* **EXERCISE DESCRIPTION**
Present every line of the material below as a numbered list, omitting the blank lines.

══════════

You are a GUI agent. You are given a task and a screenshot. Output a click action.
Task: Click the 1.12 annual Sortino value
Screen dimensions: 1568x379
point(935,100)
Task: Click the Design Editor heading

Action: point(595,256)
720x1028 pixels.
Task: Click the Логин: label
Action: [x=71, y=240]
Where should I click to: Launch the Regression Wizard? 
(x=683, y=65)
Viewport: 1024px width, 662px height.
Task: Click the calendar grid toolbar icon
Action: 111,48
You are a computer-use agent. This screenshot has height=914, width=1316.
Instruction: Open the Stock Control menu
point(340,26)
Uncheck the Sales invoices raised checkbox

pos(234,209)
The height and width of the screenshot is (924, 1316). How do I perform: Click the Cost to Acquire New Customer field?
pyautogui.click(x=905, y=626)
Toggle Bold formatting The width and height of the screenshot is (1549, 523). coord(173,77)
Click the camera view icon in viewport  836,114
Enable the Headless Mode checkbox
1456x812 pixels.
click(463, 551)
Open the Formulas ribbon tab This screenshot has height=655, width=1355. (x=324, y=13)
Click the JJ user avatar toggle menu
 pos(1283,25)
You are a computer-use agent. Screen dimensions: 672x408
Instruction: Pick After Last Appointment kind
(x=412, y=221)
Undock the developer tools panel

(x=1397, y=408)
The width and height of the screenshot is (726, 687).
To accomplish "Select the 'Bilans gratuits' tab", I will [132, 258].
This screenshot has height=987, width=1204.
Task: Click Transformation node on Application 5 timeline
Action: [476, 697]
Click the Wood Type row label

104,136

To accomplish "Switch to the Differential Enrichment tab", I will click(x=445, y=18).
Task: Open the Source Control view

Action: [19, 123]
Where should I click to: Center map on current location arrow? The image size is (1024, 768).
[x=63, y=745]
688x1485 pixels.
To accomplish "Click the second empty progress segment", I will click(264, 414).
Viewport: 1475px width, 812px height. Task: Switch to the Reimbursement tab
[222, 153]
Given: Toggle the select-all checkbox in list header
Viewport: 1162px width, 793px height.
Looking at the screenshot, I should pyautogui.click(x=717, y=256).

══════════

* **REPLY**
1. You are a GUI agent. You are given a task and a screenshot. Output a click action.
2. Task: Click the 1.12 annual Sortino value
3. Screen dimensions: 1568x379
4. point(935,100)
5. Task: Click the Design Editor heading
6. Action: point(595,256)
7. 720x1028 pixels.
8. Task: Click the Логин: label
9. Action: [x=71, y=240]
10. Where should I click to: Launch the Regression Wizard? 
11. (x=683, y=65)
12. Viewport: 1024px width, 662px height.
13. Task: Click the calendar grid toolbar icon
14. Action: 111,48
15. You are a computer-use agent. This screenshot has height=914, width=1316.
16. Instruction: Open the Stock Control menu
17. point(340,26)
18. Uncheck the Sales invoices raised checkbox
19. pos(234,209)
20. The height and width of the screenshot is (924, 1316). How do I perform: Click the Cost to Acquire New Customer field?
21. pyautogui.click(x=905, y=626)
22. Toggle Bold formatting The width and height of the screenshot is (1549, 523). coord(173,77)
23. Click the camera view icon in viewport  836,114
24. Enable the Headless Mode checkbox
25. 1456x812 pixels.
26. click(463, 551)
27. Open the Formulas ribbon tab This screenshot has height=655, width=1355. (x=324, y=13)
28. Click the JJ user avatar toggle menu
29.  pos(1283,25)
30. You are a computer-use agent. Screen dimensions: 672x408
31. Instruction: Pick After Last Appointment kind
32. (x=412, y=221)
33. Undock the developer tools panel
34. (x=1397, y=408)
35. The width and height of the screenshot is (726, 687).
36. To accomplish "Select the 'Bilans gratuits' tab", I will [132, 258].
37. This screenshot has height=987, width=1204.
38. Task: Click Transformation node on Application 5 timeline
39. Action: [476, 697]
40. Click the Wood Type row label
41. 104,136
42. To accomplish "Switch to the Differential Enrichment tab", I will click(x=445, y=18).
43. Task: Open the Source Control view
44. Action: [19, 123]
45. Where should I click to: Center map on current location arrow? The image size is (1024, 768).
46. [x=63, y=745]
47. 688x1485 pixels.
48. To accomplish "Click the second empty progress segment", I will click(264, 414).
49. Viewport: 1475px width, 812px height. Task: Switch to the Reimbursement tab
50. [222, 153]
51. Given: Toggle the select-all checkbox in list header
52. Viewport: 1162px width, 793px height.
53. Looking at the screenshot, I should pyautogui.click(x=717, y=256).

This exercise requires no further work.